We just finished redoing our original analysis of paid vs. volunteer work in open source for Gitee, a Chinese-dominated code hosting platform from China. We wanted to understand where China stands in open source. Previous blog posts looked at base data, e.g. the half/half split between paid and volunteer work, as well as developer behavior, e.g. that dominantly paid developers still volunteer in their spare time.
In this third and final blog post, I would like to look at projects and how commercially dominated (or not) they are. For the purposes of this analysis, a developer is a (pure) paid developer, if 95% or more of their commits are done during regular working hours, and a developer is a (pure) volunteer, if 95% or more of their commits are done outside of these working hours. Obviously, this is a very conservative definition. How commercial a project is then depends on the percentage of (pure) paid developers and how non-commercial depends on the percentage of (pure) volunteer developers. The following figures shows how many projects exist for the percentage distributions of either pure paid or pure volunteer developers. Please observe the logarithmic y-axis.
Again, we can observe the extremes dominating the data. The largest bin is always the other projects (other pure plus mixed), but the second largest bin are already the pure-breed projects, either purely commercial or purely non-commercial. The absolute numbers are equal, as might have been suspected from the half/half split in paid vs. volunteer work overall. Thus, we might suspect that paid developers tend to band together and to define commercial projects and crowd out volunteer developers, and that volunteer developers define their own projects without paid contributions.

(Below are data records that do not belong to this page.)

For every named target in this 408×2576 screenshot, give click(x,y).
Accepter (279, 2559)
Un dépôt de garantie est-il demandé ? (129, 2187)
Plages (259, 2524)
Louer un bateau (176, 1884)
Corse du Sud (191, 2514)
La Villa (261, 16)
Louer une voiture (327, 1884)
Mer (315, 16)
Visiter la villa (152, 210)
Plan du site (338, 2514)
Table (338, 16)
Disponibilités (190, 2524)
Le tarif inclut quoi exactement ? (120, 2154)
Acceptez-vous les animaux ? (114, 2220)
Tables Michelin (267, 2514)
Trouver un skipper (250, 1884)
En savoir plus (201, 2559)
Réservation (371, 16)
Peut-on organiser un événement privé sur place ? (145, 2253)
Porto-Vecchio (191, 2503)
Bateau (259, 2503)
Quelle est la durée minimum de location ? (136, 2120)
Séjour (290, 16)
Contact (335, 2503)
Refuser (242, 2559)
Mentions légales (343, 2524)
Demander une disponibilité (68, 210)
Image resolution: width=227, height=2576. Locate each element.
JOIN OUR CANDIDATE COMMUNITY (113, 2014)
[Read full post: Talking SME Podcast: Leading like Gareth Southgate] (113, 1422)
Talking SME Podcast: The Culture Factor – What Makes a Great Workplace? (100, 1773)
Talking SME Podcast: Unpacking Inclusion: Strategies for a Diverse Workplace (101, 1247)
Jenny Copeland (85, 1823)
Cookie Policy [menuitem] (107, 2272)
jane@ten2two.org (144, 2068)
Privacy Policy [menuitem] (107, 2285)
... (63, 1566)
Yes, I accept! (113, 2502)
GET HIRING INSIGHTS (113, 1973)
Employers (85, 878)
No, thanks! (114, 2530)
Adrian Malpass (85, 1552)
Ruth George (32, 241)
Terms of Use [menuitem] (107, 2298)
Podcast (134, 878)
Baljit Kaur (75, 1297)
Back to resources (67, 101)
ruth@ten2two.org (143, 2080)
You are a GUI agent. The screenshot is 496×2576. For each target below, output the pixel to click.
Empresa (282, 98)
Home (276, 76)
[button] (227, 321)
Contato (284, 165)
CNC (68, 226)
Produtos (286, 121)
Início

But is this generally true? The following figure displays the contributions of mixed developers, who work both during paid and volunteer time, for large projects. (Here, a large project is a project with more than a thousand commits.)
Looking at his data, we find that the larger the project, the more dominant the mixed pattern of working both during regular and outside regular working hours. Thus, the larger the project, the broader its draw on all types of developers. Given that size and speed perhaps correlates with staying power, this is a good reminder of the need for a healthy and diverse community of contributors.